You make a Reader<‘env, ‘data> and you create functions to wrap and unwrap things in and out of the Reader. Then you make functions that mind their own business but they return Reader<‘env, b: and you allow the reader to handle some railway oriented programming for you. Essentially you lay the track all through the code but on the last line in the handler you put the train on the tracks and set it off, only then realising whether or not it ended up running through the failure cases or went all through the success track.
Wrappers, essentially, like Option<‘a>, IEnumerable<‘a> or Reader as described above, are introduced as Elevated things. The proper word seems to be Monadic types, but that does not seem to be a good term, as there is no need for a wrapper type to be a monad, although they can be. After a few specific examples the general case is presented and it turns out you can do a bunch of stuff with these elevated types only using functions like bind, return, apply and map. There is a brief epiphany as we experience a flicker of understanding of the monad laws.
A monad is just a monoid in the category of endofunctors, what is the problem?
Now I cannot explain the chaining of elevated and non-elevated functions properly. I know what bind does, and I can use it correctly on the first try. Return is obvious. Map and apply though… it’s like being ten years old again and round-robining commands until the compiler is happy. As it stands all I can do is link to the posts we have read and the metaphors that have been presented to me, that I have half understood and then tried to reconcile with other conflicting metaphors.
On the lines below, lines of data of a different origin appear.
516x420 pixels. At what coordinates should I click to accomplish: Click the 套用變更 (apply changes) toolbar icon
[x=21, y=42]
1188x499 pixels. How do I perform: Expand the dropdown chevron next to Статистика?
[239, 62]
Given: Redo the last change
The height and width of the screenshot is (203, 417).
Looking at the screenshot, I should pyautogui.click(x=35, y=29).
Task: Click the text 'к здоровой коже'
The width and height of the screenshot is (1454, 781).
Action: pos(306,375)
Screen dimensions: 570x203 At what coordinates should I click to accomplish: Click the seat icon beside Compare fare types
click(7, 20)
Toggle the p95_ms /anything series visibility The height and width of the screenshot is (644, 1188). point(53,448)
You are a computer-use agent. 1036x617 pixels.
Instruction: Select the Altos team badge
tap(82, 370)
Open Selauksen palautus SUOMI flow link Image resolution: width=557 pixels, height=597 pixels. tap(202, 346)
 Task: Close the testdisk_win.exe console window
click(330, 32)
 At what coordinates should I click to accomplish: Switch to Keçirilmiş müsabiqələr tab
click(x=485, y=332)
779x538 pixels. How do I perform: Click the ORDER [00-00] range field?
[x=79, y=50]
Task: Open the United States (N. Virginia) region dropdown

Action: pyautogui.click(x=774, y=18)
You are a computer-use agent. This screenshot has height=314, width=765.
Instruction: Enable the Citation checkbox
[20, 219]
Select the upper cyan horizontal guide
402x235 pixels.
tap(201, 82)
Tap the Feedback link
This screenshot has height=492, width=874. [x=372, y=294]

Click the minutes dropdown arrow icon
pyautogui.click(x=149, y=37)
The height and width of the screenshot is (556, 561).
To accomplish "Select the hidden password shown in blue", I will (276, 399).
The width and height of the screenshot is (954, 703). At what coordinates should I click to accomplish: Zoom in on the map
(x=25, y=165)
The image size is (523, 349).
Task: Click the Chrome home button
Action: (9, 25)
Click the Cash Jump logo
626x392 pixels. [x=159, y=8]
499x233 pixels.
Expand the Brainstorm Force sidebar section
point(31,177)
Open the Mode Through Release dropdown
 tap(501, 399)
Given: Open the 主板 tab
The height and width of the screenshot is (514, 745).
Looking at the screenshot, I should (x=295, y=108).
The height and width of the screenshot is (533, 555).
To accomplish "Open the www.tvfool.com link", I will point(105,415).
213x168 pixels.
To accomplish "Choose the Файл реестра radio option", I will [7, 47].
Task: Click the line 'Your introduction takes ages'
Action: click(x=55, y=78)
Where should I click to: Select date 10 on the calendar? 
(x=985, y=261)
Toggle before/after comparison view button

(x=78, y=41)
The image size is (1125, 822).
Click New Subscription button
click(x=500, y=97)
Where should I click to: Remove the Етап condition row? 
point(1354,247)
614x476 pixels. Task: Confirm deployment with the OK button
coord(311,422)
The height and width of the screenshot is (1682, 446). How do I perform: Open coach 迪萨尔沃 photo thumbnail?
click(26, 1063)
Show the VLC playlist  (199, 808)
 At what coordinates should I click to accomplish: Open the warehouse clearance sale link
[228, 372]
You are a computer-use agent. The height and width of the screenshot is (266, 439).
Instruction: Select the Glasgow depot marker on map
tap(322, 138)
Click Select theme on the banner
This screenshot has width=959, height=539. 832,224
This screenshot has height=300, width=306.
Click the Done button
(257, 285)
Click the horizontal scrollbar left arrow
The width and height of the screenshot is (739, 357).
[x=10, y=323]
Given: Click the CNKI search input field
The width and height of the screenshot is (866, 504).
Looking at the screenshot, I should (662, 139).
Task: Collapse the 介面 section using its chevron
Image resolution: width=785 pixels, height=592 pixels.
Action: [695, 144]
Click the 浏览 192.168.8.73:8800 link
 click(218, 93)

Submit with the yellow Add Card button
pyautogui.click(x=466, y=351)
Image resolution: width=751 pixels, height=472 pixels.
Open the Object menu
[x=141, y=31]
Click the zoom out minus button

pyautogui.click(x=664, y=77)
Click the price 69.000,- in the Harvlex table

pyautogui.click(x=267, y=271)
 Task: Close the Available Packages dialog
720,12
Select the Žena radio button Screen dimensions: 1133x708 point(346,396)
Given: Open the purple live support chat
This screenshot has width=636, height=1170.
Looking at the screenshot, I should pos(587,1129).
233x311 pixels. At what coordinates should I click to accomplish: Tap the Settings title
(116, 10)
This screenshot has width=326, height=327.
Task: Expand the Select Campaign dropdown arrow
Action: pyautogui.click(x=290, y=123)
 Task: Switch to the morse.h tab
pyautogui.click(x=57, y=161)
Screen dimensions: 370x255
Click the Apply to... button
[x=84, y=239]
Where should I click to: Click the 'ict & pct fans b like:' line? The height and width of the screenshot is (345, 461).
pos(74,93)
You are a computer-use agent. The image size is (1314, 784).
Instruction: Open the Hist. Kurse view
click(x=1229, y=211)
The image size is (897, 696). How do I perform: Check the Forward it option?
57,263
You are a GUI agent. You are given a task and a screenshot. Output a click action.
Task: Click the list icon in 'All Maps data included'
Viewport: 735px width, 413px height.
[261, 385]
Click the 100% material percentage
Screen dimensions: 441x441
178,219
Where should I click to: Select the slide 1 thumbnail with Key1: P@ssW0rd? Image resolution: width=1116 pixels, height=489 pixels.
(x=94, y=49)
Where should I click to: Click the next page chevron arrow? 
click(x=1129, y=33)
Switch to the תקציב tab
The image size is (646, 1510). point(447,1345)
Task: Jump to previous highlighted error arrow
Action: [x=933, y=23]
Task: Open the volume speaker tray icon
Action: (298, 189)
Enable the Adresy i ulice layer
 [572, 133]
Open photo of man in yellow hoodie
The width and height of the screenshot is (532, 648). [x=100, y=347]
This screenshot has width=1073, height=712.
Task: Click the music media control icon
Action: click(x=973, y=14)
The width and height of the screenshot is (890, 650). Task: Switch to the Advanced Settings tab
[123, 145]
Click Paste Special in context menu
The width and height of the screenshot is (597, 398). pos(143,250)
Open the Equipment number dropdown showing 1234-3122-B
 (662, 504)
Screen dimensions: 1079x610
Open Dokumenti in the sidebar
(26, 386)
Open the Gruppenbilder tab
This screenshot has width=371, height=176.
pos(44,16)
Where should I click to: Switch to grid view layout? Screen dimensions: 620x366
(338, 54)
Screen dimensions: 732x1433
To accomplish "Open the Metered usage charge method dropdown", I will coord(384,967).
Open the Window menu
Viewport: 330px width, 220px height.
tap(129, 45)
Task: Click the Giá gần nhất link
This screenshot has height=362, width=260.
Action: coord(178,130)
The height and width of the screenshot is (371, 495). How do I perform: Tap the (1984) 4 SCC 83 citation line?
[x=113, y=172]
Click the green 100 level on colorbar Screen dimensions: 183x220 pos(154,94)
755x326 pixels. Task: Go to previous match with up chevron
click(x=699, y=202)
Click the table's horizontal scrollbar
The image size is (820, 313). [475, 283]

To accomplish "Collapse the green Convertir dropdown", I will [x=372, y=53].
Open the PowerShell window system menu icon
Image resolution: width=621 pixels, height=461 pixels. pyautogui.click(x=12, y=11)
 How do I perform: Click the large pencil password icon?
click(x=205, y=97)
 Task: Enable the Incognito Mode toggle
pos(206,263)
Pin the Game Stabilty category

Inevitably the golden success case of “first I need this, then I pass it to this other thing and then I flip it, kick it and reverse it and then I return it” is soon replaced by “well, first I need this one thing, that I need to just check against this other thing, but then use it again in this third thing which I convert to this fourth thing that I might return if this fifth thing is true” and the nice chaining goes out the window and it makes you sad. Every let b = … feels like a let-down (hence the name).
This let = thing is apparently called applicative style, where you compose values, while chaining is called monadic style. At least it has name.
So after a while when you have been writing things like
task {
let! a = coolFunc b c
return! a |> modifyInAnAwesomeWay
}
async {
let! a = thingThatDoesDatabaseThings b
return! match a with
| Some data -> coolThing data
| None -> unCoolError
}
You start wondering what the heck it is you are doing. What are these things? It turns out they are computational expressions. But how do I make them? You essentially create a ThingBuilder class with members for bind and return, and then create a let thing = new ThingBuilder(), after which you can write expressions like:
thing {
let! unwrapped = funcThatGetsPassedToBind arg
return unwrapped
}
To be a bit enterprisey I have come up with a draft of a brilliant thing. The F# Functional Maturity Model (FFMM):
- Can get samples to compile even with modifications
- Can get write small programs that do useful things in prod
- Can write software systems that fulfill a business purpose
- Can see how bad OO in F# looks and strive to create functional style code
- Attempt to write a monad tutorial
- See the beauty of computational expressions and want to use them everywhere
- …
- Stops being afraid and starts to love Kliesli composition (the fish operator)
- Realise computational expressions are an antipattern and curse their existence
- ..
As you can see I have yet to ascend the ladder enough to know what all the levels are, but I am currently on 6 I believe, but given the hate people have for do in Haskell, it seems that there must be a level where you realise the computational expressions are of the devil and must be eliminated at all cost, but at the level where I am now, they do indeed seem like they cut away a lot of plumbing code where I otherwise map and bind to call various things. Also, I see the fish operator everywhere so clearly it must be awesome. I now at least understand what it does, but I can’t say it fits very well in the code I want to write. I’m sure that is an epiphany for a later date.